Problem: Copy the lines exactly, beginning with the line that contains "The width and" and continuing through the last line.

═══ Task material

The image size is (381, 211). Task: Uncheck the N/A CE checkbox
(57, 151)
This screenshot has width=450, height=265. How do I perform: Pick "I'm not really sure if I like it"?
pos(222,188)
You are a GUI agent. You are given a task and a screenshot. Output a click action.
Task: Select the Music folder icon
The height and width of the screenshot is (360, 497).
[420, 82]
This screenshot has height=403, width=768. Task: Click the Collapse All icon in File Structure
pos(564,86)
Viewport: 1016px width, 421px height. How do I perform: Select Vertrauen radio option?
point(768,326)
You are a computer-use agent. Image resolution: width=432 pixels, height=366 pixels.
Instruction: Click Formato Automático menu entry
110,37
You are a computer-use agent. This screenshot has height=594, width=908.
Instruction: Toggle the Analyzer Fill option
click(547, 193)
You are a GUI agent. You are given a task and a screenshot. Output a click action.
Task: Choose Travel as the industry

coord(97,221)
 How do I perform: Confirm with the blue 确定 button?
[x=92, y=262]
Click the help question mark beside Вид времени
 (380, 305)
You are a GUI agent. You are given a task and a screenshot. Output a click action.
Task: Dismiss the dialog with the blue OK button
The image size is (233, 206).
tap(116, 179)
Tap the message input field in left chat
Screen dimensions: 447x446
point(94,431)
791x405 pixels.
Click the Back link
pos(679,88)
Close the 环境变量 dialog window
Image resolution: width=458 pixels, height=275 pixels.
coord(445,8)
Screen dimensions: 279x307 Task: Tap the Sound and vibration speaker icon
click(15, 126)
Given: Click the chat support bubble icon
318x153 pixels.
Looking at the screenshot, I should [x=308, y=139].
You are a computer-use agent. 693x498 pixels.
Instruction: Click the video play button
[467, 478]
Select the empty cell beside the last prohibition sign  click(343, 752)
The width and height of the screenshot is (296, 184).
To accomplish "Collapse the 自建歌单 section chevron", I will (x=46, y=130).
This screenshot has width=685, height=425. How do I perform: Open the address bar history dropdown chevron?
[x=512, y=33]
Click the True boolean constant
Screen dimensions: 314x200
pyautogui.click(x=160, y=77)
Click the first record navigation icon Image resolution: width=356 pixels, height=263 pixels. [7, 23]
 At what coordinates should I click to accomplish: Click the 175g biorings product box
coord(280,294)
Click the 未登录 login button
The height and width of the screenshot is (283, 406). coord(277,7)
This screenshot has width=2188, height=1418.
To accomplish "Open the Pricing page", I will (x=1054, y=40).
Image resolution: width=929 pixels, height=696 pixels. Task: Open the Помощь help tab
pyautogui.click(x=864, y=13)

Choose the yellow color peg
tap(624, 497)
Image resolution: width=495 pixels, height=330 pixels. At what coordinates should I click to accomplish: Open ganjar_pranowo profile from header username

══════

Task answer:
The width and height of the screenshot is (296, 184).
To accomplish "Collapse the 自建歌单 section chevron", I will (x=46, y=130).
This screenshot has width=685, height=425. How do I perform: Open the address bar history dropdown chevron?
[x=512, y=33]
Click the True boolean constant
Screen dimensions: 314x200
pyautogui.click(x=160, y=77)
Click the first record navigation icon Image resolution: width=356 pixels, height=263 pixels. [7, 23]
 At what coordinates should I click to accomplish: Click the 175g biorings product box
coord(280,294)
Click the 未登录 login button
The height and width of the screenshot is (283, 406). coord(277,7)
This screenshot has width=2188, height=1418.
To accomplish "Open the Pricing page", I will (x=1054, y=40).
Image resolution: width=929 pixels, height=696 pixels. Task: Open the Помощь help tab
pyautogui.click(x=864, y=13)

Choose the yellow color peg
tap(624, 497)
Image resolution: width=495 pixels, height=330 pixels. At what coordinates should I click to accomplish: Open ganjar_pranowo profile from header username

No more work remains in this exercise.